### Problem statement
Please report how many lines in the following material hold the string "agent", giving only the number.
[[ Dataset extract, beginning ]]
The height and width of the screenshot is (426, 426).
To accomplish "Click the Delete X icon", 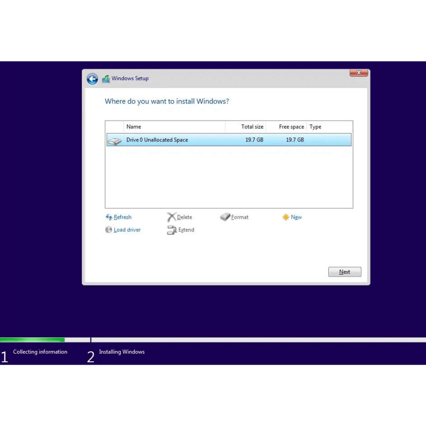I will 171,217.
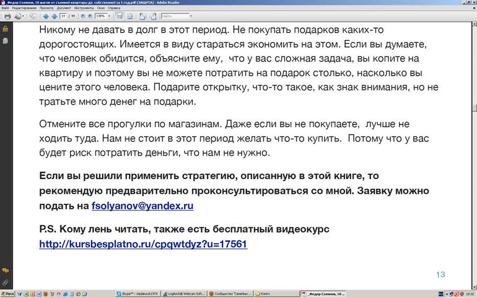Expand the zoom percentage dropdown

(x=110, y=16)
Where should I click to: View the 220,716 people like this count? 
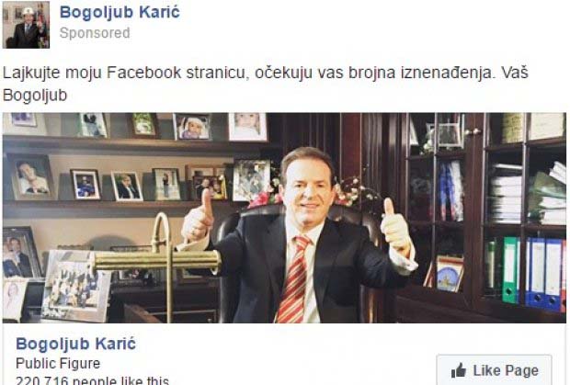click(92, 380)
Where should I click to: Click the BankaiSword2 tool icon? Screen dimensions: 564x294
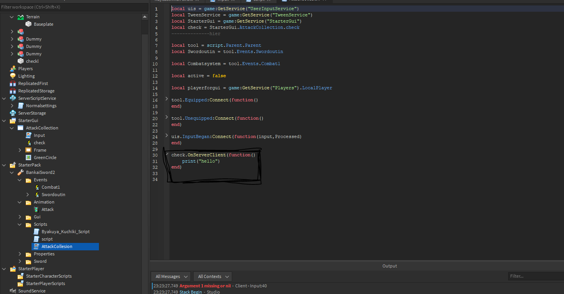click(20, 172)
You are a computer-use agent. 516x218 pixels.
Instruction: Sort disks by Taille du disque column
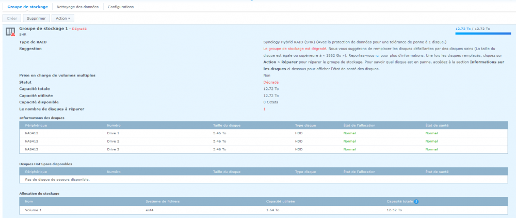point(227,126)
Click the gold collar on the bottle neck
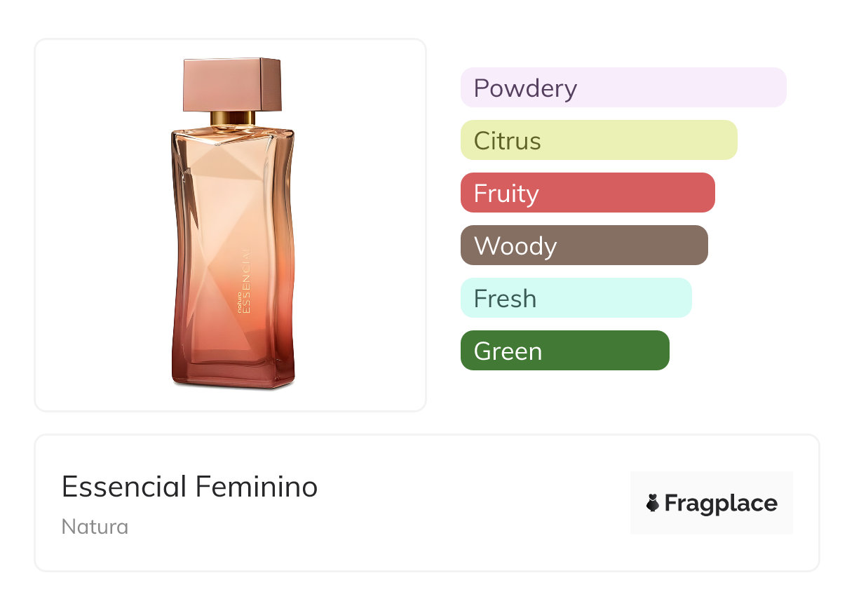The height and width of the screenshot is (606, 854). pyautogui.click(x=233, y=117)
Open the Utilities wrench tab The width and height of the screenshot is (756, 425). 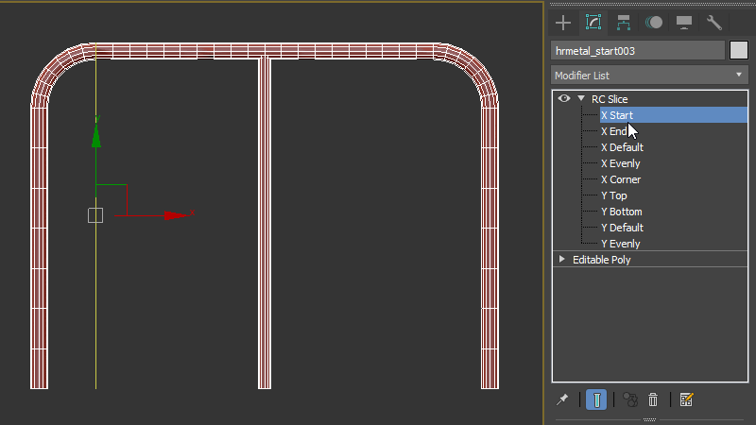pos(713,23)
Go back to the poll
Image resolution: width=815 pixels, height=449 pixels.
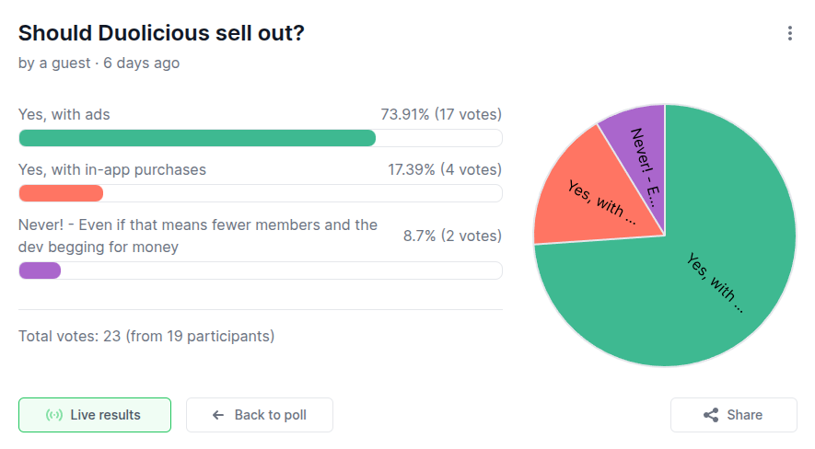pyautogui.click(x=260, y=415)
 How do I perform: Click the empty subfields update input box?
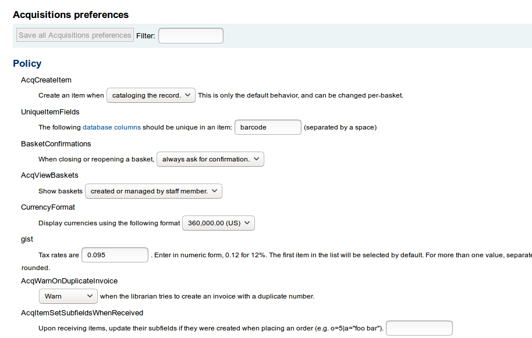click(419, 328)

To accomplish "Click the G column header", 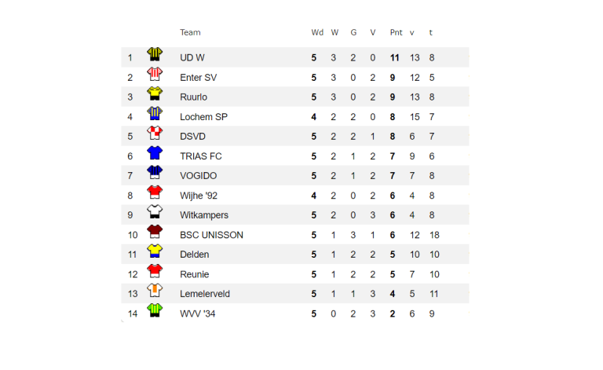I will 353,32.
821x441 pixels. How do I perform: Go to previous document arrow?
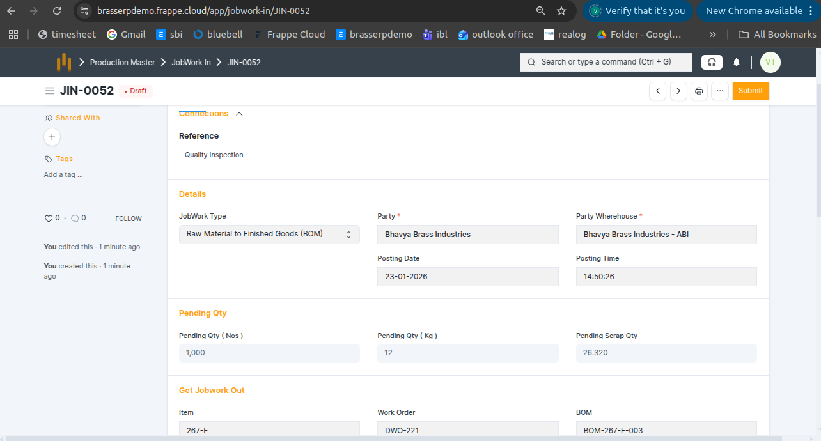(657, 91)
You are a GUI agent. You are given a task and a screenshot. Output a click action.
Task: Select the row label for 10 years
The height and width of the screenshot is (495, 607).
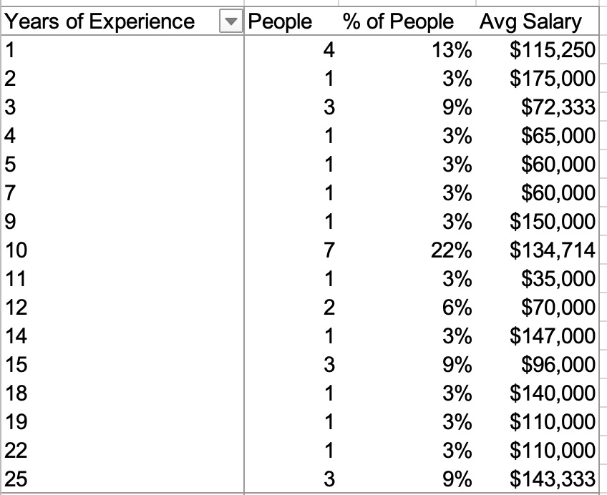coord(14,250)
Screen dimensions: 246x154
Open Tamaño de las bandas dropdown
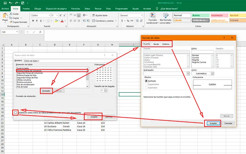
[[ Dataset extract, end ]]
### Exercise output
2